Task brief: Your job is to transcribe all the records that follow, excluding any pictures.
# # # # # # #
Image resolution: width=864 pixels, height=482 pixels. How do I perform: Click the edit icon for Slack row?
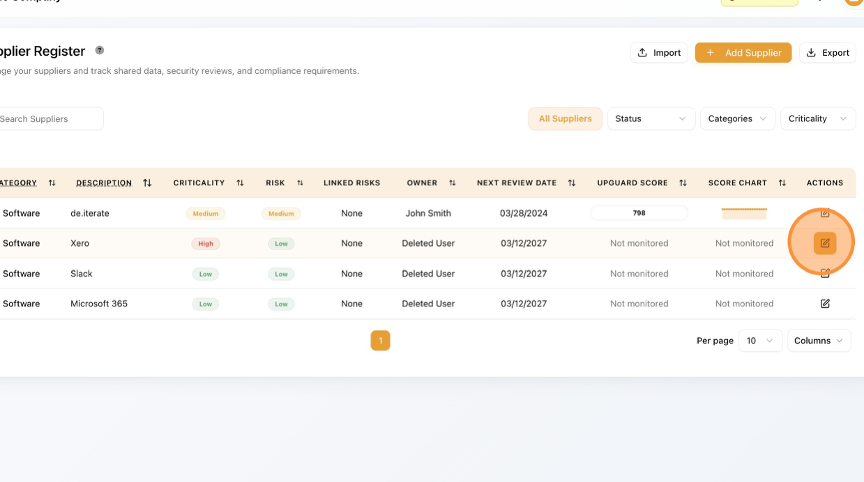click(x=825, y=273)
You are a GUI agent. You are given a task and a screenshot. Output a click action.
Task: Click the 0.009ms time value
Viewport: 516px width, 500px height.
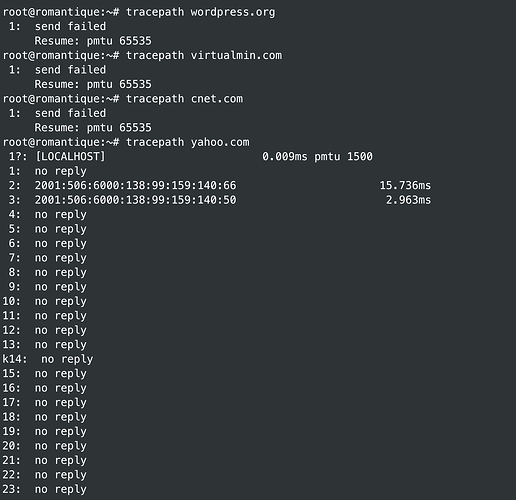click(x=285, y=157)
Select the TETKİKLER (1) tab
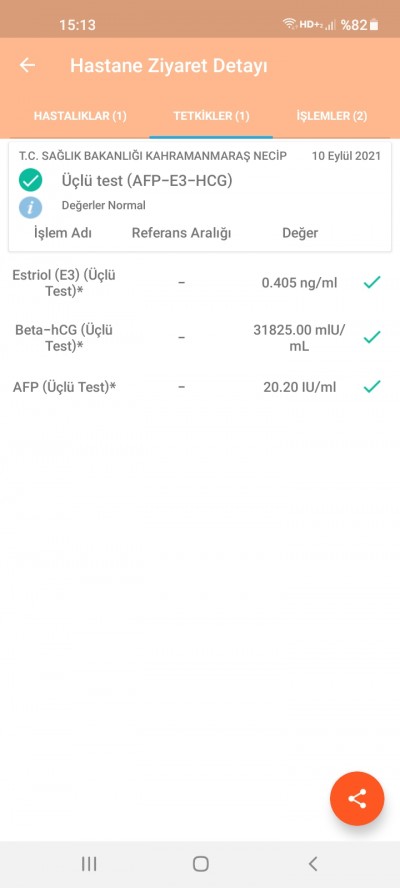The image size is (400, 888). [x=211, y=116]
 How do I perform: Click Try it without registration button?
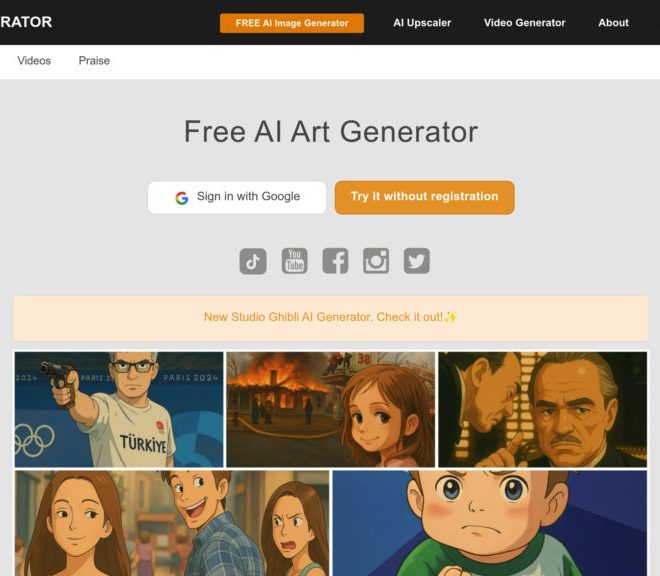coord(425,197)
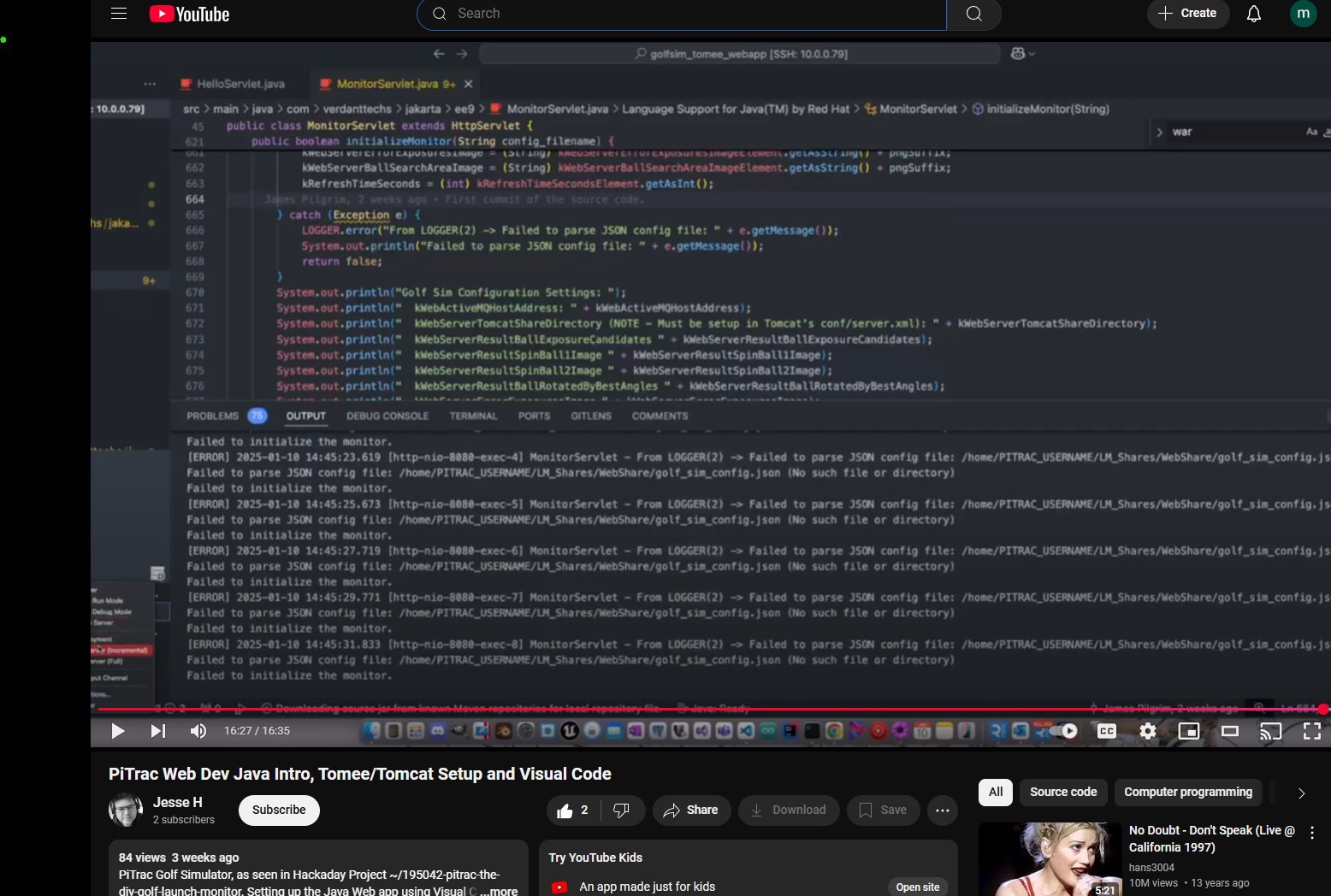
# # # # # # #
The completed task:
Image resolution: width=864 pixels, height=482 pixels. How do I perform: Click the edit icon for Slack row?
click(x=825, y=273)
You are a GUI agent. You are given a task and a screenshot. Output a click action.
Task: Click the 0.009ms time value
Viewport: 516px width, 500px height.
click(x=285, y=157)
Select the TETKİKLER (1) tab
The image size is (400, 888). [x=211, y=116]
 How do I perform: Click Try it without registration button?
coord(425,197)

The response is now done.